Matlab has its parallel toolbox, but I never get into it. Partly because I don't have a nicely configured cluster. A recent project actually forced me to find a way to fully utilize a single PC's resource. Without bothering parallel toolbox, nor MapReduce, nor MPI, I just used a quick-and-dirty way to do that on a single PC. It might be case-specific, but this case may be widely seen in many problems.
The study case: there are about 3TB+ binary data stored on a local network storage disk (NSD), which is mounted to a Windows machine with 32 Gb memory, Quad core Intel i7-3770@3.40GHz (8 threads), and less than 1Tb hard disk. Those binary files are generated by a company's machine, and we don't know the format definition of those binary file. So we have to use a pre-compiled executable program (let's call it 'the-dumb.exe') to convert each binary file to xml file. Then we can use other code to parse the xml file to extract data we need. If we call the-dumb.exe to convert a binary file directly on the NSD, and store the new xml also on the NSD, and write Matlab code to extract data from xml and store them as .mat file on the NSD (above steps are done one after another, or say, only one process is active; one task each time), the running time for all the 40K files may last for a week+ on multiple machines and never end (I didn't hear that someone really finish such processing.
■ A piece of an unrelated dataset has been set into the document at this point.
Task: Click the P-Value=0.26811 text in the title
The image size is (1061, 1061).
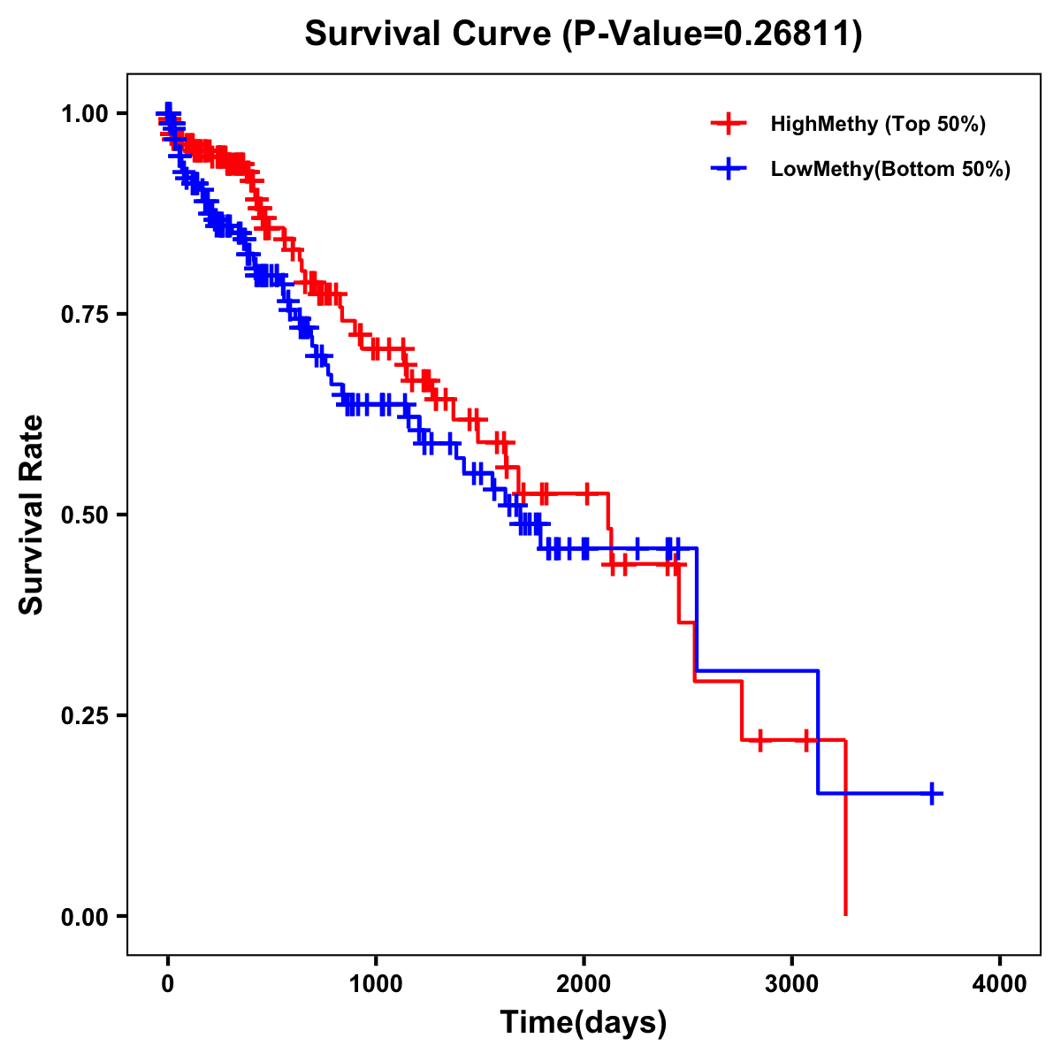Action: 713,34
A rough estimation is: converting a binary file needs about 2 minutes through NSD, and using some Matlab xml parsing toolbox to extract data needs extra 2~5 minutes). So, simply splitting the task and sending them to multiple machines cannot help. By observation, for all the time, the CPU is often only used up to 1% to 7% percent. Memory space is totally wasted.
To not complicate the problem, MPI or Matlab parallel toolbox wasn't considered. Here I just list the solution steps for simplicity.
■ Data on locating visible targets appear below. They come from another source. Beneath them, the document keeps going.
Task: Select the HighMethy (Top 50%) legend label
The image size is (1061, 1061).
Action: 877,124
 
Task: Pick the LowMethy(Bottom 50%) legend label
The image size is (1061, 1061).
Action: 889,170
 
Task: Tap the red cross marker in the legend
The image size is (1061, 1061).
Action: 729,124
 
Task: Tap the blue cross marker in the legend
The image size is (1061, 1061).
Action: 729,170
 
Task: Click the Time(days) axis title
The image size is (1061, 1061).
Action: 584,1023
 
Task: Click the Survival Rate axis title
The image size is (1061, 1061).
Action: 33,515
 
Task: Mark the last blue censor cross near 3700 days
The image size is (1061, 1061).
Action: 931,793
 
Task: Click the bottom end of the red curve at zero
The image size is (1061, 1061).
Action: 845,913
0. prepare a very efficient Matlab function to parse xml and extract the desired data. It accepts filename as input. Compile it to executable file (mcc -m Mfunc_name). It is better to make this one highly efficient. Don't make it another bottleneck in the chain. I made this to be done in 30 seconds for a 200~300Mb xml file.
1. create a file list for binary files that to be processed. (simple, done in a few seconds by listing)
2. use matlab to dynamically generate a dos-batch file, in which we do:
(1). copy a binary file from NSD to local hard disk
(2). call 'the-dumb.exe' to convert it to the same name xml file, and store the xml file local. (can be done in less than 20~30 seconds for a 200~300Mb binary file).
(3). remove the binary file. (cannot keep it. no enough space on local machine; plus, it is useless after converting)
(4). call the compile Matlab executable function to parse the xml to mat file
(5). remove the xml file (the same reason as (3))
(6). exit the batch file
3. check the number of active 'the-dumb.exe' and the Matlab parsing function. If the total number if less than a pre-set NUM_WORKER, then submit the batch to system by call in Matlab (system(cmd &). With such non-blocking system call, Matlab is free to move on to the next line to check and submit more tasks to the system. To do this, I used
[status,result] = system('tasklist /FI "imagename eq the-dumb.exe" /fo table /nh');
num_proc = numel(strfind(result,'the-dumb'));
In this way, with one Matlab running instance, it can simultaneously launch NUM_WORKER processes to handle multiple binary files. CPU can be fully utilized up to 100%, memory can be used to 30% to 40%, depending on the files' sizes. My rough observation is that 1K+ files can be processed in 1 hour, when I set a non-greedy NUM_WORKER=10. So the 40K files can be done in less than 40 hours (compared with 1week+ on 3~4 machines). Of course, if we spit the task on multiple machines, then the entire task can be linearly speedup.
In short, in Matlab, we can compile M-code (independent task function) as executable file, and do non-blocking submission to system to best use a single PC resource. Some simple batch file may assist certain advanced need. Also I/O is very important in creating efficient code.